Story Mapping

With a potential team in place and agreement on the problem’s relevance, we can start the Story Mapping. A team can use Story Mapping during discovery, but now it will reach the limits of shared understanding to build it together.

Though Story Mapping is central to this process, that’s a version of it that works well for my purposes. Here’s a video and an info graphic by Jeff Patton summarizing it on its original proposition.

Let’s look at the final representation we will have at the end of a project. I will describe how it evolves. I’m using a custom diagram here, but software like Miro offers a template.

It is read from left to right, with a temporal interpretation. The top two rows are the backbone. The first row is a high-level perfect user journey on how what we are building will work. The following row breaks it into stages that start to make sense for developers. The first block of stories defines the first release. The subsequent blocks are the next releases.

Abstracting, we can expect the following movement.

I will present the details of the process and discuss the logistics more precisely in a later section focusing on the role of the facilitator.

The “User” of the “User Story Mapping”

I’ve been omitting the “User” from “User Story Mapping”. Data Science Projects involve different users, just as software in general. You might solve a single pain from an internal user or team, use a tool to systematically address pain from multiple internal users, or solve an external user task.

An example for the first case: a team needs to decide if they offer a subscription discount and how much they should offer. They are the customers of a solution that uses Machine Learning to accomplish it. Many times, some of them will also be developers since you want to deliver the end-to-end solution, and it will hardly get to decision-making without work from the team benefiting.
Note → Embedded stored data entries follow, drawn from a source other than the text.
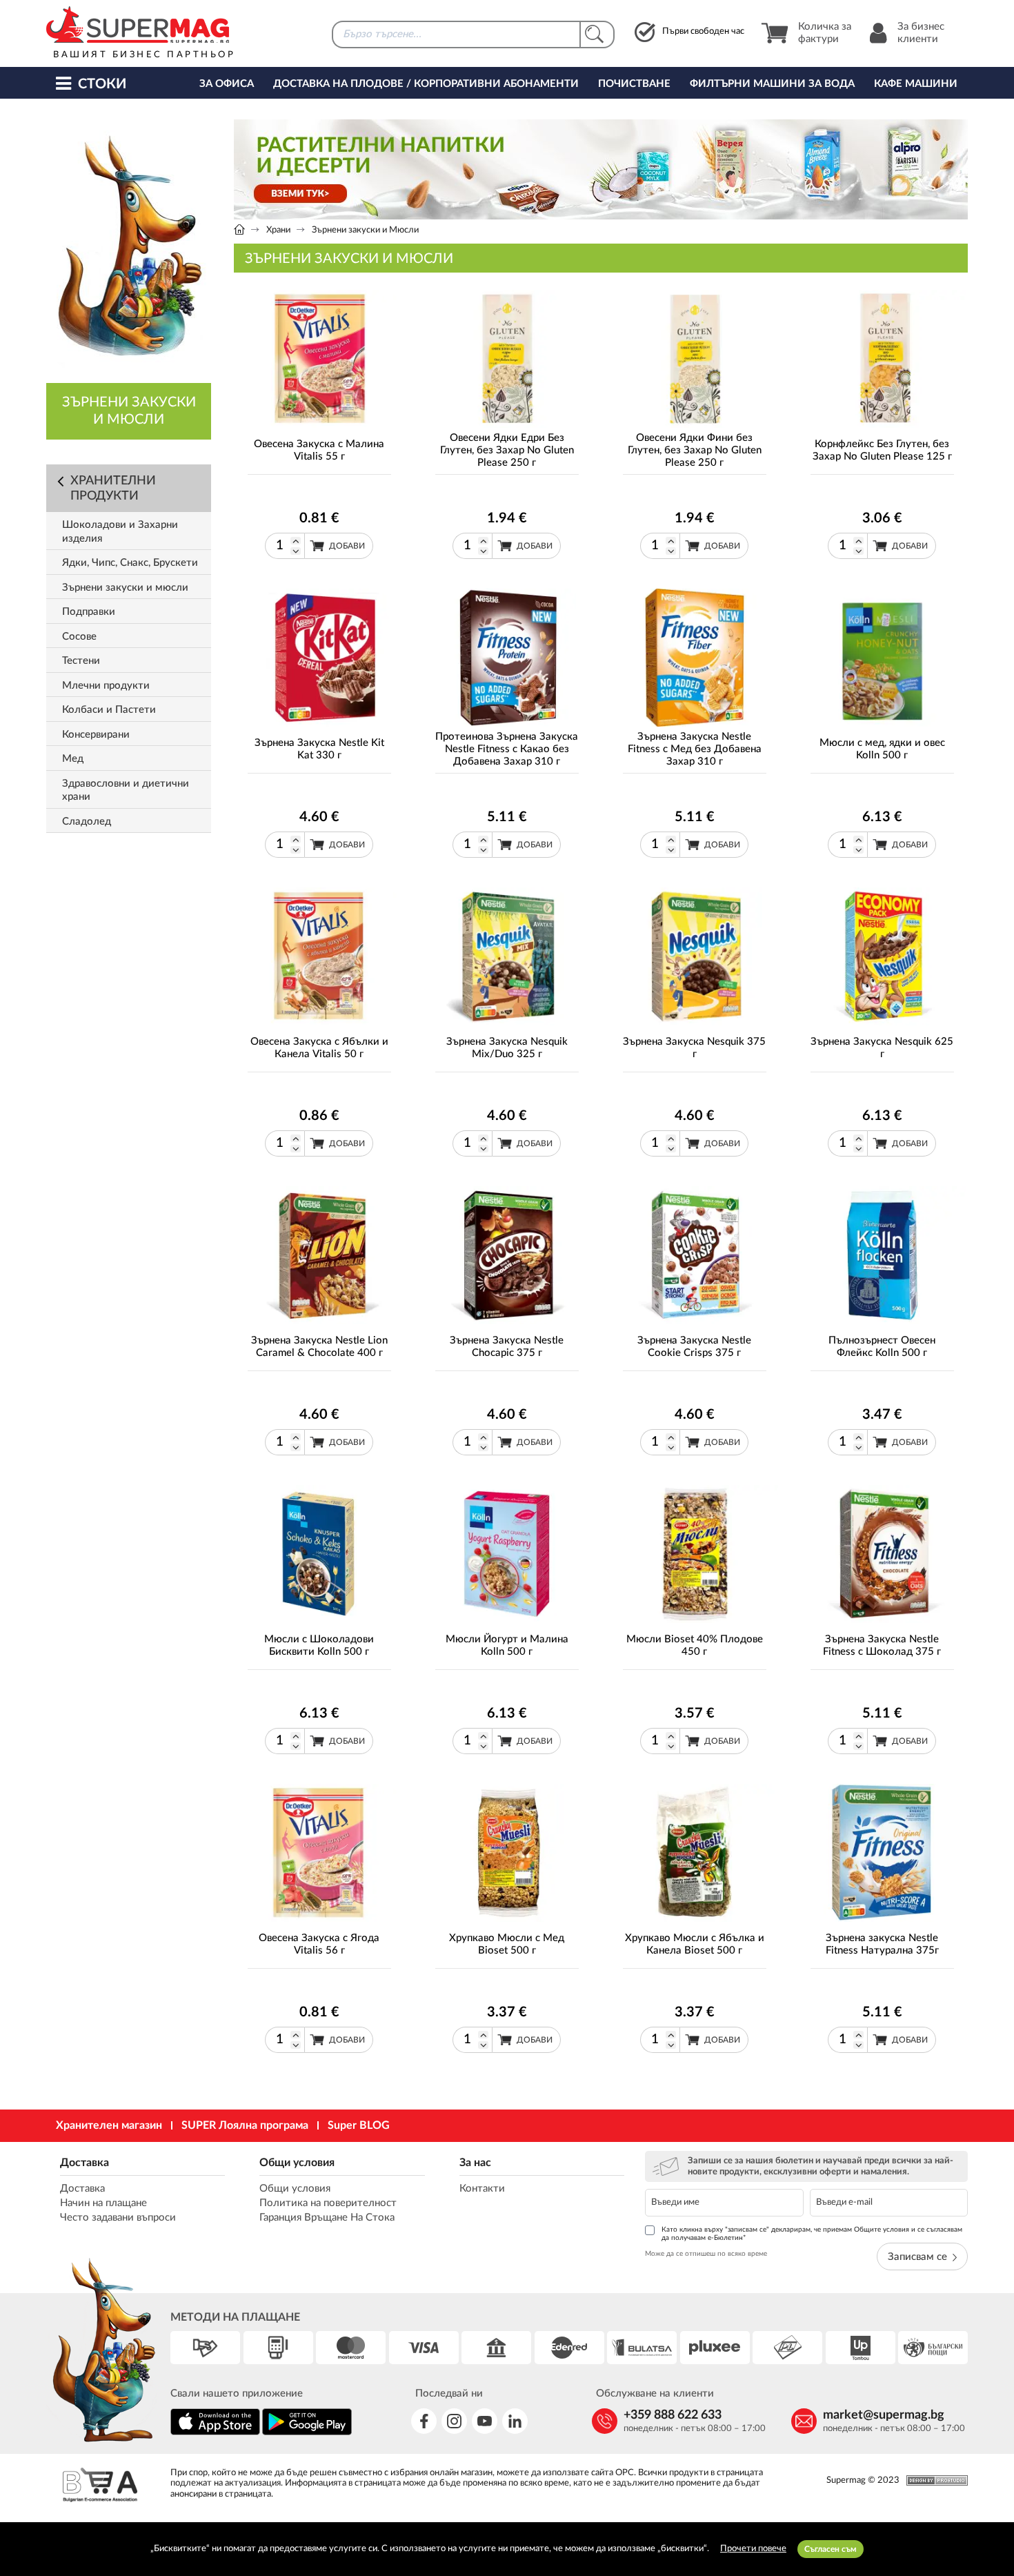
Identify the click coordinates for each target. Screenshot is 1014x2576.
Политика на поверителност (328, 2203)
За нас (475, 2162)
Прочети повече (753, 2548)
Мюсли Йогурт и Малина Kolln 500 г (507, 1645)
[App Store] (215, 2432)
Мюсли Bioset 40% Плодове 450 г (694, 1645)
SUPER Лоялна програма (244, 2125)
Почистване (634, 84)
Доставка (84, 2162)
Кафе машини (915, 84)
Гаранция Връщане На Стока (327, 2217)
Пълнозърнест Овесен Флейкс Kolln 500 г (881, 1346)
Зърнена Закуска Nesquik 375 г (694, 1047)
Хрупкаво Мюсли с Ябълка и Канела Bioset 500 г (694, 1944)
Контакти (482, 2188)
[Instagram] (454, 2421)
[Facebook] (424, 2421)
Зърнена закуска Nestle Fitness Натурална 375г (882, 1944)
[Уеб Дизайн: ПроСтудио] (933, 2480)
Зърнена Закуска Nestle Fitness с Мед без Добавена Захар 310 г (695, 749)
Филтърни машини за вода (772, 84)
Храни (278, 230)
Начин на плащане (103, 2203)
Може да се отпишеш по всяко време (706, 2253)
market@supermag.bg (883, 2415)
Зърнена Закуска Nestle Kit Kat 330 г (319, 749)
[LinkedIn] (515, 2421)
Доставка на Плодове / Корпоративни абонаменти (426, 84)
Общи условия (297, 2162)
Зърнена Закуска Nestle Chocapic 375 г (507, 1346)
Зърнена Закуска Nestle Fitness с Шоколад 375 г (882, 1645)
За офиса (226, 84)
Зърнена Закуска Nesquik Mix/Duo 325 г (507, 1047)
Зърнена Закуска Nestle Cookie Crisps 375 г (694, 1346)
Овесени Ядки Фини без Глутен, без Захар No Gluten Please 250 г (695, 450)
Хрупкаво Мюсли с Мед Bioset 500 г (506, 1944)
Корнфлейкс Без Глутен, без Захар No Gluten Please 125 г (882, 450)
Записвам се (917, 2257)
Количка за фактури (824, 32)
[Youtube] (484, 2421)
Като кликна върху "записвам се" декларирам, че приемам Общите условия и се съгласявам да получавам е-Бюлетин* (812, 2233)
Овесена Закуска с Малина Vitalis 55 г (319, 450)
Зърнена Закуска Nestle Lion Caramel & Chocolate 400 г (319, 1346)
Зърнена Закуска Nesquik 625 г (882, 1047)
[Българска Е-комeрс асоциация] (100, 2487)
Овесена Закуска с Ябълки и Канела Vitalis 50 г (319, 1047)
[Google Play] (307, 2432)
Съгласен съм (830, 2549)
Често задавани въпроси (118, 2217)
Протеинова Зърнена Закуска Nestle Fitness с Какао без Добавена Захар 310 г (506, 749)
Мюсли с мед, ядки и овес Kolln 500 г (882, 749)
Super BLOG (359, 2125)
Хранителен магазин (109, 2125)
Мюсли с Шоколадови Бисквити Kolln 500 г (319, 1645)
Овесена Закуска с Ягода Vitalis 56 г (319, 1944)
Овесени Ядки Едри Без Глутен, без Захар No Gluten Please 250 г (507, 450)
They are essential in the Story Mapping process.


Many tools can support Story Mapping, timeline, and work management. The tooling is not really important. Use whatever fits the team better and aligns with the company. A suggestion is to not use more than one if they are not integrated. For example, Miro can display Jira cards. So the team does not need to update information in two different tools. It is important to use at least one work management tool to keep track of all the epics, stories, tasks, their status, and who is developing them.